A well-prepared transfer
According to the Fondation des familles en affaires, one in three companies are able to successfully transfer business ownership to the next generation. This statistic falls to only 13 percent for business transfers occurring from the second to the third generation of family ownership. In Maude’s case, she is a fourth-generation entrepreneur.
“My father gave me one core value: to lead with heart and be close to your employees. A good entrepreneur has to listen to her team.”
– Maude Verstraete
In order to ensure the business transfer was a success, the Verstraete family were careful not to skip any steps of the process. Maude and her father made sure they both had the same vision for the company. It had been two years since Maude had first started working for the business, and in that time a share-purchasing system had been put in place.

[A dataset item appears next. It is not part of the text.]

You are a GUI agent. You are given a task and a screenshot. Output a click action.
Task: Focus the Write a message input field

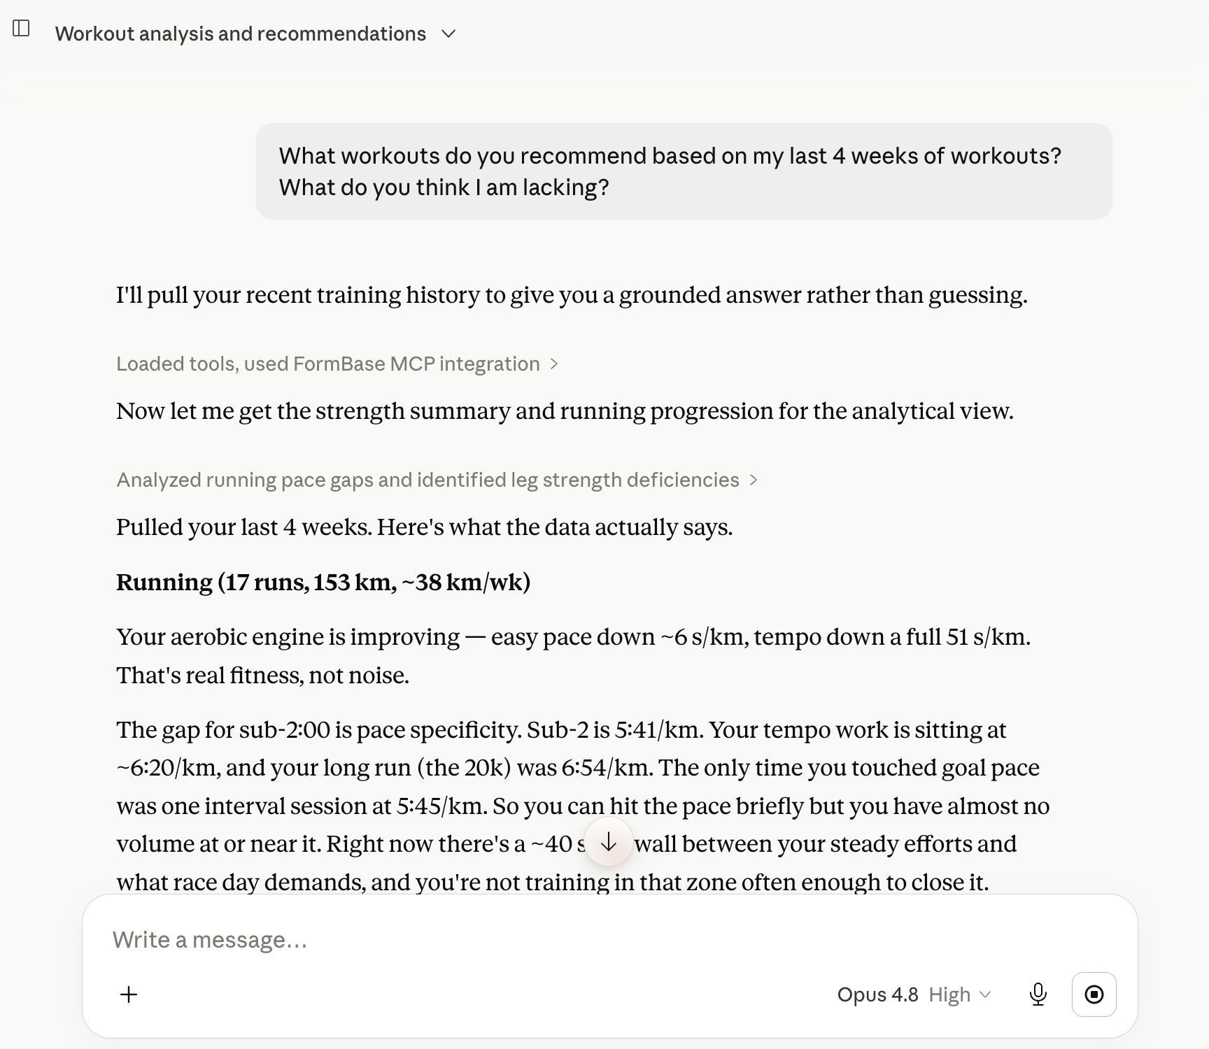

An estate freeze was also planned. This financial planning tool offers next-generation shareholders the option of deferring business transfer taxes to the future increase in asset value held by succeeding generations—a practical way of avoiding significant financial liability at the time the business is transferred.
For Maude, who has been CEO since November of 2017, this strategic move is still open to change and nothing is set in stone. “We’re at the start of the process. We’ll probably need to consult with outside professionals who won’t let emotion get in the way and can be completely objective.”
In the meantime, Maude has a lot of ideas for developing the business. Increasing distribution channels, adopting a Web 4.0 business model and revitalizing their skill set are just part of the program the young entrepreneur has in mind for the coming years.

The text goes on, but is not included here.